**REQUIREMENT A**
Extract the passage in the post on the firewall paradox starting with "Have you ever" and going on through "showed the following.".
**REQUIREMENT B**
Copy, without any changes, the lines of the records starting with the line with "What do you" and going on through the line with "pyautogui.click(x=183, y=351)".
START TEXT BLOCK
Guest post by Chi-Ning Chou and Parth Mehta from the physics and computation seminar.

### Abstract

The firewall paradox (introduced here) is a bewitching thought experiment that mandates a deeper understanding of our reality. As luck would have it, QFT predictions seem sound, GR calculations appear valid, and semi-classical approximations look reasonable: no one is willing to budge! To save Alice from burning in the miserable firewall, therefore, we must come up with a radically new proposal. This blog post aims to map what seems to be a hard, physics dilemma into a Computer Science problem that we can, using the grace of a lazy programmer, show to be hard to solve. In particular, we present an overview of the Harlow-Hayden decoding task and show how it maps the Firewall Paradox to a hard computation on a quantum computer. We end by rigorously defining quantum circuit complexity, Aaronson’s improved proof, AdS/CFT correspondence, and some fascinating homework (open) problems.

## Why all the fuss?

Have you ever confessed to yourself that you don’t quite understand Black Hole complementarity well? In the past decade or so, physicists realized they did not grasp the concept thoroughly either. The firewall paradox is a natural result of bewildered physicists trying to make sense of reality. Thus far, no satisfying physical explanation reaches people’s consensus. Nevertheless, Daniel Harlow and Patrick Hayden [HH13] proposed a tempting solution to the firewall paradox using Computational Complexity (CC). Concretely, they showed the following.

$\text{A conjecture in CC is true}\Rightarrow\text{Firewalls do not exist}.$

We elaborate on this deep connection throughout this post.

### Problem Solving: Physics v.s. Computer Science

The notion of a `conjecture’ has different implications for either field. In Physics, a wrong conjecture often delights physicists since there is more work left to do and better theory required to explain the physical phenomenon under study. For complexity theorists, however, if, say, the famous $\mathbf{P}\neq\mathbf{NP}$ is proved to be false, a few consequences follow. First, the authors of the proof win a million dollars (See the Millennium problems.). Second, such a result would break almost all the foundations of computational complexity and cryptography. That is, refuting an (important) conjecture in computational complexity is tantamount to resulting in real-world catastrophes! Below in Table 1 is a short summary.

 Theoretical Physics Theoretical Computer Science Object Are the mathematical models for our physical world correct? Is our intuition about the mathematical models we defined correct? Consequences of disproving After few days/months/years, physicists will come up with a new model and try to falsify it. The belief system of complexity theorists collapses. Some super algorithms might show up and shake the world. How to prove/disprove Checking mathematical consistency, doing both thought and empirical experiments. Using fancy mathematics or designing super algorithms.
END TEXT BLOCK
START SOURCE DATA
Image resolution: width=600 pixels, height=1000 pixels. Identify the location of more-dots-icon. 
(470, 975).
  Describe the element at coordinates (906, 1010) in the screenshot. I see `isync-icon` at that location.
END SOURCE DATA
START SOURCE DATA
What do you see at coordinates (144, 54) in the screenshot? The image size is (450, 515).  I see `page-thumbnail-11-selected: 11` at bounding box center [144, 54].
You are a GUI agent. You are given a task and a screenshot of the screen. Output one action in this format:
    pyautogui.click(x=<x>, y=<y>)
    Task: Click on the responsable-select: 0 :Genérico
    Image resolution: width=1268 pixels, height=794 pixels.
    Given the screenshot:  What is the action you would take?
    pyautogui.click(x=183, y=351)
END SOURCE DATA
**WRITTEN SOLUTION A**
Have you ever confessed to yourself that you don’t quite understand Black Hole complementarity well? In the past decade or so, physicists realized they did not grasp the concept thoroughly either. The firewall paradox is a natural result of bewildered physicists trying to make sense of reality. Thus far, no satisfying physical explanation reaches people’s consensus. Nevertheless, Daniel Harlow and Patrick Hayden [HH13] proposed a tempting solution to the firewall paradox using Computational Complexity (CC). Concretely, they showed the following.

**WRITTEN SOLUTION B**
What do you see at coordinates (144, 54) in the screenshot? The image size is (450, 515).  I see `page-thumbnail-11-selected: 11` at bounding box center [144, 54].
You are a GUI agent. You are given a task and a screenshot of the screen. Output one action in this format:
    pyautogui.click(x=<x>, y=<y>)
    Task: Click on the responsable-select: 0 :Genérico
    Image resolution: width=1268 pixels, height=794 pixels.
    Given the screenshot:  What is the action you would take?
    pyautogui.click(x=183, y=351)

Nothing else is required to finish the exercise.